» **Exercise requirements**: Check every line of the records below for the string "height" and copy the ones that have it.
# # # # #
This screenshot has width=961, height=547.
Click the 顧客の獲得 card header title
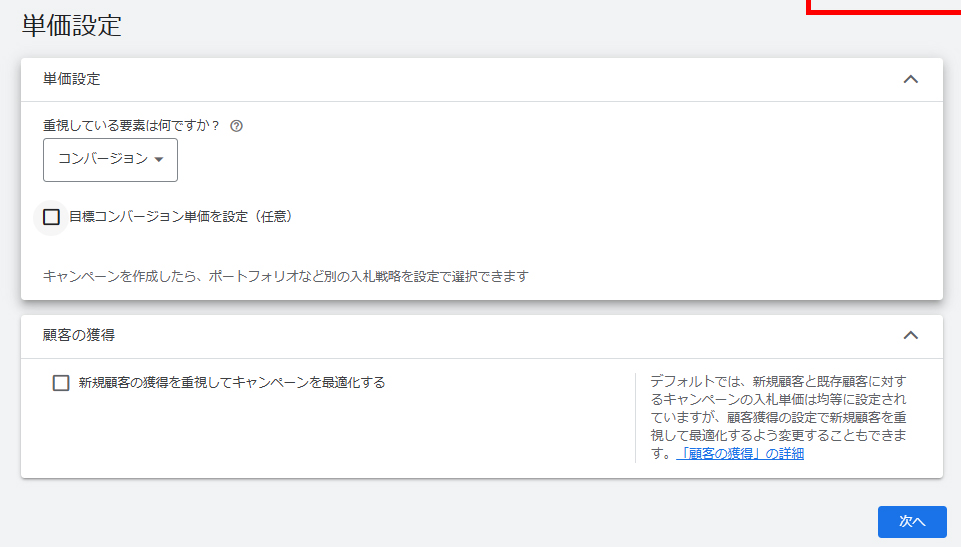pos(72,335)
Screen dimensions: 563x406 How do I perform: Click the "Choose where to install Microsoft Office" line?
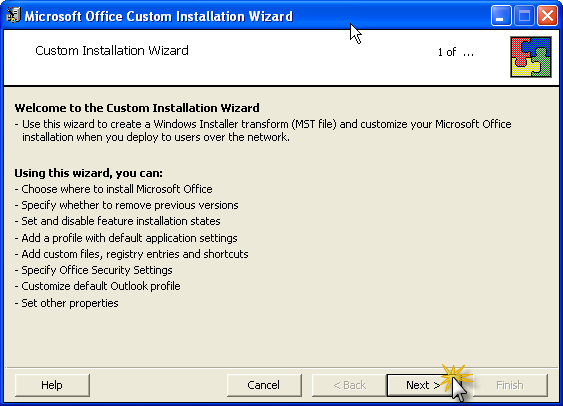click(x=113, y=189)
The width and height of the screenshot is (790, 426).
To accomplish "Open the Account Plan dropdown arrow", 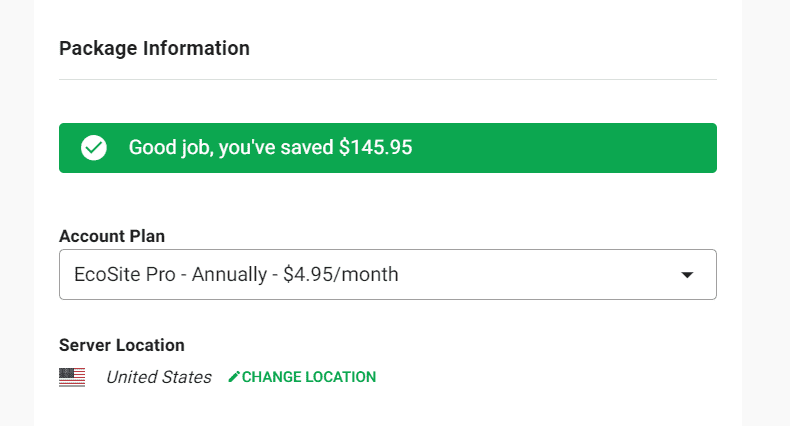I will point(687,275).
# # # # #
» **Response to the exercise**:
This screenshot has width=961, height=547.
The width and height of the screenshot is (790, 426).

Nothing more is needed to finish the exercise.